PRUÉBALO:
Indica si cada afirmación concuerda con el texto sobre el precio justo. Contesta sí o no y cita textualmente las palabras del texto que lo deciden.
(a) Platón prescribe que el comerciante debe nombrar un solo precio.
(b) Aristóteles presenta su ejemplo del intercambio justo entre el zapatero y el constructor en el libro III de la Ética Nicomaquea.
(c) En el orden que proviene de la mente, San Agustín coloca las cosas inanimadas por encima de los seres vivos.

━━━ TEXTO PROPORCIONADO ━━━

De acuerdo a Grice-Hutchinson, la primera teoría del precio justo es de Platón, quién prescribe que el comerciante debe nombrar un solo precio, y si no  lo consigue, debe volver a casa con sus bienes.  Aristóteles fue más allá, porque definió una teoría del valor basada en el trabajo (en su ejemplo del intercambio justo entre el zapatero y el constructor en el libro V de la Ética Nicomaquea). Pero Aristóteles también consideró una medida alternativa del valor de un bien debido a la demanda por el bien, la que después es aprovechada por los escolásticos de Salamanca para definir una teoría del valor subjetiva.

Cristianismo antiguo

Nuevamente según Grice-Hutchinson, otra fuente de la idea de un valor subjetivo de los bienes proviene de San Agustín, que distinguía entre un valor proveniente de la mente, que  ordena las cosas del mundo según: seres inteligente > seres vivos > cosas inanimadas, y otro que proviene de la utilidad de los bienes y que los ordena de acuerdo a su precio.

“Now the esteem [of things] is as peculiar and different, as are their divers uses: whereby some senseless things are preferred before some sensitive, so far, that if we had power, we would root the latter out of nature, or (whether we know or know not what place therein they have) subordinate them to our profit. For who had not rather have his pantry full ofmeat than mice, or possess pence than fleas? No marvel: for man’s valuation (whose nature is so worthy) will give more oftentimes for a horse than for a servant, for a ring than a maid. So that in choice the judgment of him that respects the worth is different from that of him that respects his own need or pleasure: the former estimating all things by their place in nature, the latter by the degree to which they satisfy his needs; the one valuing them by the light of the mind, the other by the pleasure or use of the sense.” (St. Augustine, City of God,’xi, 16, Healey’s translation.)

━━━ DATOS PROPORCIONADOS ━━━

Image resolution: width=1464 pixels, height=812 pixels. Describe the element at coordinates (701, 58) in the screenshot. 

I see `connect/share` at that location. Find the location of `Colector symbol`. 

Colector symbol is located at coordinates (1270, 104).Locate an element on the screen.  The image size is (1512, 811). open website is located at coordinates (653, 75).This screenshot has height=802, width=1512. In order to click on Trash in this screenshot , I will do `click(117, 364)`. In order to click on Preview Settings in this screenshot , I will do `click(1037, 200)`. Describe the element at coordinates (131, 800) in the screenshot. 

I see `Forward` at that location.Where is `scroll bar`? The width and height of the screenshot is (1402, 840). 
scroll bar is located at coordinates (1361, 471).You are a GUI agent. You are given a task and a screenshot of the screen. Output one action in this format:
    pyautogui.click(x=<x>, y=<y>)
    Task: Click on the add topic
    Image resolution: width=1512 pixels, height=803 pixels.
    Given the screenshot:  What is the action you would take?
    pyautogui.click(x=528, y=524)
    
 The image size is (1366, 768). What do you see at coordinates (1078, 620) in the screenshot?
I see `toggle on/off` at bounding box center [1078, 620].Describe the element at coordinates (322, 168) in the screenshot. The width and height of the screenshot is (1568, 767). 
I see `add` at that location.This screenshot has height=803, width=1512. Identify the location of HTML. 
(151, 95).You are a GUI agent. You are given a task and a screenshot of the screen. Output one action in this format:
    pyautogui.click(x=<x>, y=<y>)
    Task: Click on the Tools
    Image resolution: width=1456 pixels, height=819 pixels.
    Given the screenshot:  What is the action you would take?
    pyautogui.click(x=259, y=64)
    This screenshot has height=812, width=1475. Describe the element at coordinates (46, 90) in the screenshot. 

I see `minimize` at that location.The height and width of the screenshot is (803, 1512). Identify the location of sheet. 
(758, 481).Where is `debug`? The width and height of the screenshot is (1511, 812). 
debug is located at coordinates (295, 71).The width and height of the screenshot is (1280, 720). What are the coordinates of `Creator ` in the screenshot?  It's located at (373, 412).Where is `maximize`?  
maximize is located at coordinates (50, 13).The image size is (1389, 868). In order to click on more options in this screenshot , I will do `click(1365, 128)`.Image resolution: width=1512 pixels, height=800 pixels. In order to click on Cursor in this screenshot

━━━

RESPUESTA A CONTINUACIÓN:
(a) Sí: "la primera teoría del precio justo es de Platón, quién prescribe que el comerciante debe nombrar un solo precio".
(b) No: "en el libro V de la Ética Nicomaquea".
(c) No: "seres inteligente > seres vivos > cosas inanimadas".